## WHAT THIS EXERCISE ASKS
**A.** Return, word for word, the part of the Smashing Pumpkins excerpt that opens with the words containing "The following excerpt" and closes with "Chicago's Smashing Pumpkins.".
**B.** Continue the Smashing Pumpkins excerpt from the point where it stops.

== DOCUMENT TEXT

Editor's note:
Sun-Times pop music critic Jim DeRogatis recently celebrated the publication
of his third book, a collection of his work (including many pieces from this
newspaper) chronicling the rise and fall of alternative rock in the '90s,
focusing on artists such as Nirvana, Pearl Jam, Courtney Love, Liz Phair,
Veruca Salt and Sinead O'Connor, among many others.
The following excerpt from Milk It! Collected Musings on the
Alternative Music Explosion of the '90s (Da Capo) comes from the chapter
on Chicago's Smashing Pumpkins.
From 'Melancholy and the Pear-Shaped
Boy'
Of all the memorable artists and characters that the alternative era
produced, Smashing Pumpkins bandleader Billy Corgan was the most traditional
rock star, with all of the good and bad traits that that implies. His
sometimes imperious attitude and my reluctance to abide by it led to a bit
of a tiff, though the version of events presented in FAQ files on fan Web
sites doesn't really get things right:
"A Chicago Sun-Times reviewer, Jim DeRogatis, gave Smashing Pumpkins a
few bad reviews, saying of 'Hummer,' for example, 'the lyrics are
sophomoric, and the song is stupid.' This got him barred from attending the
Double Door shows. Some of Billy's statements on this can be heard on the
'Drown' bootleg."

====
== INFORMATION

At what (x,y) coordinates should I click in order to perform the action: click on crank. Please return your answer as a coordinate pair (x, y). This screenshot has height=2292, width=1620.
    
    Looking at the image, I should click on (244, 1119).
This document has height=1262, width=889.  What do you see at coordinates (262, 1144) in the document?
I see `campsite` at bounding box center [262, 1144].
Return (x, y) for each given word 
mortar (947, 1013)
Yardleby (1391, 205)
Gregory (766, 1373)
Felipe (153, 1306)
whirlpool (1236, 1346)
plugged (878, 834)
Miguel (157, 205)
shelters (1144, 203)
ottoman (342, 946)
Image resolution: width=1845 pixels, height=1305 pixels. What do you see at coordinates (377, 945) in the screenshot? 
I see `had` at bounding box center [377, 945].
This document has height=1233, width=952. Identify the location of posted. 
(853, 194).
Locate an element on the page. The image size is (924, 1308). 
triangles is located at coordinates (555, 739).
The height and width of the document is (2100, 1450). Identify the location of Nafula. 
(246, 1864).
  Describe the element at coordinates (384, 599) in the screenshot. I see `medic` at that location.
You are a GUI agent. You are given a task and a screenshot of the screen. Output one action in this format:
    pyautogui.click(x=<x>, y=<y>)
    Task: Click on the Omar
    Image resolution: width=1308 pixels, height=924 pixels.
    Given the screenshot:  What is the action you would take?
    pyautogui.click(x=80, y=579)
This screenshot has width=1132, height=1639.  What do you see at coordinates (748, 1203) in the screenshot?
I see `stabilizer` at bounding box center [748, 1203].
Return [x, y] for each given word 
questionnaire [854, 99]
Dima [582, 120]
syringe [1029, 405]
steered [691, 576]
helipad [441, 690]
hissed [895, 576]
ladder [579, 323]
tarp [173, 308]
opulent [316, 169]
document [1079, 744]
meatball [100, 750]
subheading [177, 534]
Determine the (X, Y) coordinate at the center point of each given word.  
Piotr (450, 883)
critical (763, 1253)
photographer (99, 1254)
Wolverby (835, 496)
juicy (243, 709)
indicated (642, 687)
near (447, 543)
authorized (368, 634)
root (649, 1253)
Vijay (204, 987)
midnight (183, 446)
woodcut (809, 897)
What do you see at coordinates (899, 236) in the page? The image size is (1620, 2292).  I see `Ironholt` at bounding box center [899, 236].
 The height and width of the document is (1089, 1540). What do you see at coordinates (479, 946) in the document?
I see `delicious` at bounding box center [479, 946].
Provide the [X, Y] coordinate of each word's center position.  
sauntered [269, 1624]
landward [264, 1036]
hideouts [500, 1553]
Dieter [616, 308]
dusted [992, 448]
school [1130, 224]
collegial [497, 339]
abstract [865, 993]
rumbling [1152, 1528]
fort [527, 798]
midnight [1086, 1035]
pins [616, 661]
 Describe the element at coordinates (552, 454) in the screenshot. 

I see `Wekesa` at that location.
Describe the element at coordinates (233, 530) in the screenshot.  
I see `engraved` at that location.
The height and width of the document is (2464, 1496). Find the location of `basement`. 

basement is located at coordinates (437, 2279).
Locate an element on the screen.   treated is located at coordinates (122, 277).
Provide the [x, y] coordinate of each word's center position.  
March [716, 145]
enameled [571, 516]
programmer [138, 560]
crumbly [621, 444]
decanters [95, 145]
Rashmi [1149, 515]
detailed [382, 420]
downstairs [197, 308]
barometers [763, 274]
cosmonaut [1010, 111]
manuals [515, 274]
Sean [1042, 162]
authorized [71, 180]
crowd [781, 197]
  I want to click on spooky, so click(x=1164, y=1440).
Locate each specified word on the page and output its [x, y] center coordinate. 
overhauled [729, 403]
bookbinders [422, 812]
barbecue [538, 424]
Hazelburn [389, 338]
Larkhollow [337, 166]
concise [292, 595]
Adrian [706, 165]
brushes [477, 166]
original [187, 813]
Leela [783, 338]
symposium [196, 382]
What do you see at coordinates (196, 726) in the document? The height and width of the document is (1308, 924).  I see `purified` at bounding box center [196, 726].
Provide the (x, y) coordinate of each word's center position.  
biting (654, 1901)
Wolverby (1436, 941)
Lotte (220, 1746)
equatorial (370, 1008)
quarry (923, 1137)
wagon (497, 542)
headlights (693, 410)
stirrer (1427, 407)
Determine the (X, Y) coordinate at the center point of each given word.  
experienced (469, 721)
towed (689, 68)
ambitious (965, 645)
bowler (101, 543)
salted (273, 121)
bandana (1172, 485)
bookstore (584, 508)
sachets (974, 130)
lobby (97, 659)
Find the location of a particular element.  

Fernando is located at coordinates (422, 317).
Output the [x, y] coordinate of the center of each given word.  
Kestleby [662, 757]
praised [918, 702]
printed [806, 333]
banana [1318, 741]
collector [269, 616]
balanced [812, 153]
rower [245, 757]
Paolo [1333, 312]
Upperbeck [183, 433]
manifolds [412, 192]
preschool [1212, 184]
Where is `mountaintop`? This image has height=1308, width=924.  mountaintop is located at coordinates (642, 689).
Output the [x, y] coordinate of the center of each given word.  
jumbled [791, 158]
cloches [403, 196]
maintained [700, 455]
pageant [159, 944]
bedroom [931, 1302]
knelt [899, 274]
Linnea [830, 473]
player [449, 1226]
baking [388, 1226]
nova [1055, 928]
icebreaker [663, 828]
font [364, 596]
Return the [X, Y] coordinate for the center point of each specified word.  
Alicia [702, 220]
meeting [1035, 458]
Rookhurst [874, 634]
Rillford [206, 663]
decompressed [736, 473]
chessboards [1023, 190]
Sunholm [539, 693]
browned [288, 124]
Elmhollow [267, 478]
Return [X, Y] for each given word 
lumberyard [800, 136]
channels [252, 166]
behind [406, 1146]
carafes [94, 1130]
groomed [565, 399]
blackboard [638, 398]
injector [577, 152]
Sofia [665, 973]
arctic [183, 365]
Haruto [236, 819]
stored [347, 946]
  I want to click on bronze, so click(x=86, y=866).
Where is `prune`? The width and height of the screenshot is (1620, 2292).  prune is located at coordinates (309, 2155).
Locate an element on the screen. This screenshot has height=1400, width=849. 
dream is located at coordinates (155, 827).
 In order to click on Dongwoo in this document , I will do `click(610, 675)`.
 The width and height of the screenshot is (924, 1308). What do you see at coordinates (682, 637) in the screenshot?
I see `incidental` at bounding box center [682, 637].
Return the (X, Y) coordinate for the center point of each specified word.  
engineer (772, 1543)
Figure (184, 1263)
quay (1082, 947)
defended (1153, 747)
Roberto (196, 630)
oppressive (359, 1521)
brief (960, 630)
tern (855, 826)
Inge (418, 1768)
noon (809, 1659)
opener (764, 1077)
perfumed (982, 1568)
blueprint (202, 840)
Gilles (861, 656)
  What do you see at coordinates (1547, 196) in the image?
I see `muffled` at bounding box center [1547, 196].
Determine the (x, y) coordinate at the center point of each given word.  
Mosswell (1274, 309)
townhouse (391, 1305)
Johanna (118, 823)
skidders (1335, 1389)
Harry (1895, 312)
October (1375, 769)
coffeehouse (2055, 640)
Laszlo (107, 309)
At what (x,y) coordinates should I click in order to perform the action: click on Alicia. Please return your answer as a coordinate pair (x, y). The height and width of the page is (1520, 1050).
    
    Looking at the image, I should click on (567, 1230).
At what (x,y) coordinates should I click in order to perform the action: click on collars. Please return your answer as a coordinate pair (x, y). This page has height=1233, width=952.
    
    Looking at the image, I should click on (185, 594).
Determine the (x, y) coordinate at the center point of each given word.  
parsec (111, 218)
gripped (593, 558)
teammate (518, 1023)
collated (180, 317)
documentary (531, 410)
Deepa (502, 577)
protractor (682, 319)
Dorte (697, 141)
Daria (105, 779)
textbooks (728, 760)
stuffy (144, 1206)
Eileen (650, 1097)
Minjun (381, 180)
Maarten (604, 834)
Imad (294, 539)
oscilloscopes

====

## PER-TASK ANSWERS
**A.**
The following excerpt from Milk It! Collected Musings on the
Alternative Music Explosion of the '90s (Da Capo) comes from the chapter
on Chicago's Smashing Pumpkins.

**B.**
Um, not quite.
In the summer of 1993, shortly before the release of "Siamese Dream," I
spent several hours with the Great Pumpkin in his living room in the
beautiful Victorian house that had been purchased with his share of the
advance from Virgin Records. I liked the parts of "Gish" and "Siamese Dream"
that evoked the English shoegazer movement, but I had problems with the
elements that were coming from the Cure's goth-pop and, even worse,
classic-rock schlock like Journey.
Corgan felt that I'd "betrayed" him with some of my criticisms in the
piece titled "Smashing Pumpkins Carve Out Their Niche" -- and a Virgin
publicist subsequently told me that he'd never speak to me again, nor would
I be welcome at future Pumpkins shows. At the Chicago gigs that followed,
including one broadcast on live radio, Corgan endearingly referred to me
from the stage as "that fat f--- from the Chicago Sun-Times," but I attended
and reviewed the concerts nonetheless.
Some time later, I faxed Virgin requesting a "bury the hatchet"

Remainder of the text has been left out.